Records to use:
━━━

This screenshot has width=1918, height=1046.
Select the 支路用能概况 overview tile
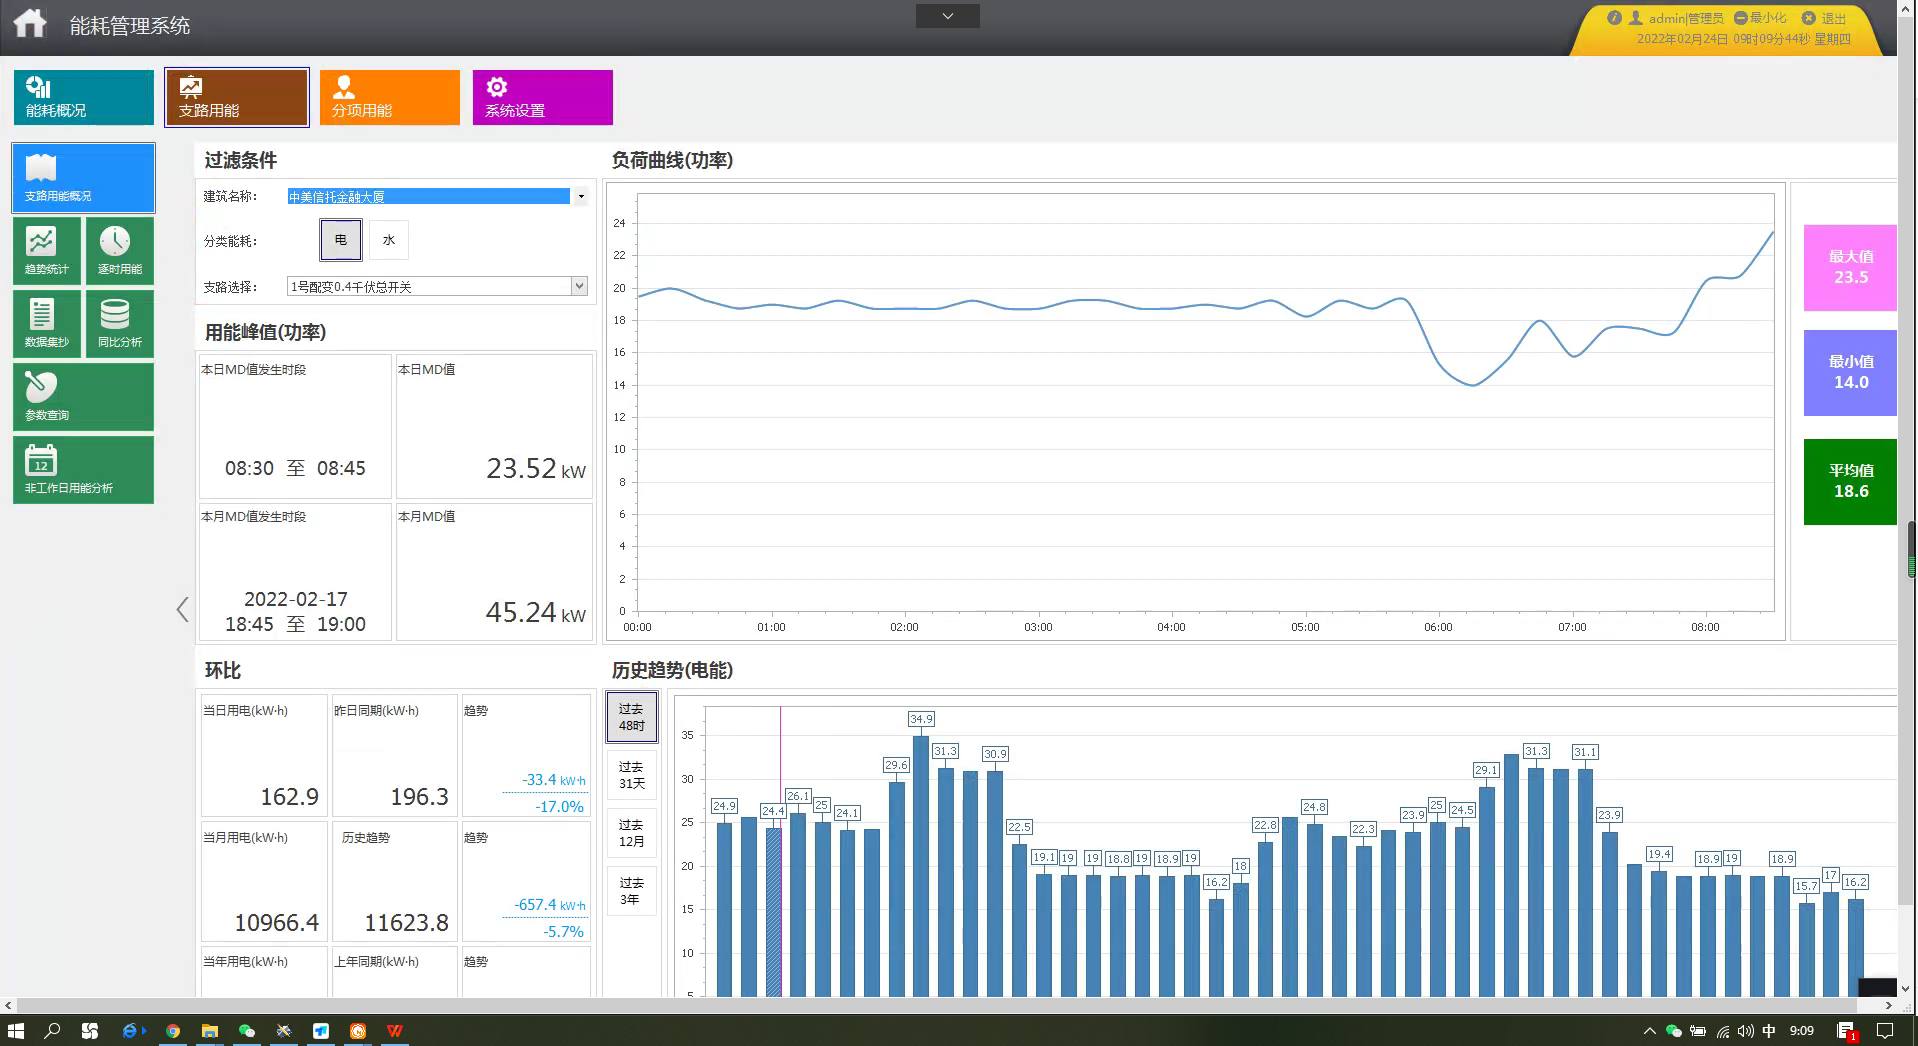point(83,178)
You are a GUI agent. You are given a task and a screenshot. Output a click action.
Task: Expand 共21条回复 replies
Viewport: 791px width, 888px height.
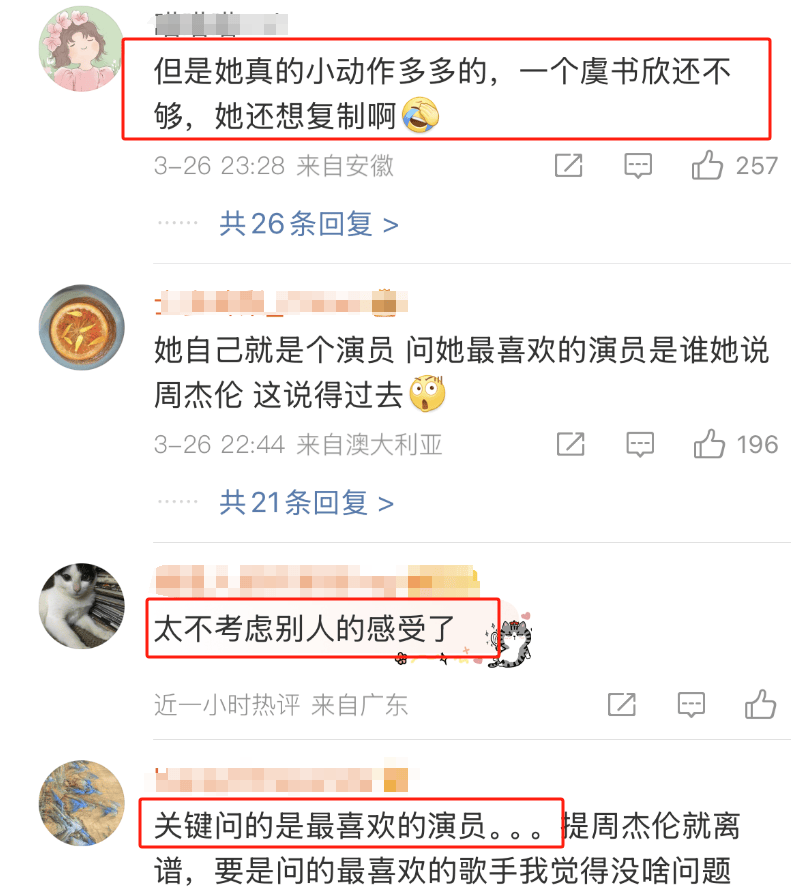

━━━

Description of the task:
Reproduce every line of the material above, leaving out the pictures.

Answer:
This screenshot has width=1918, height=1046.
Select the 支路用能概况 overview tile
point(83,178)
You are a GUI agent. You are given a task and a screenshot. Output a click action.
Task: Expand 共21条回复 replies
Viewport: 791px width, 888px height.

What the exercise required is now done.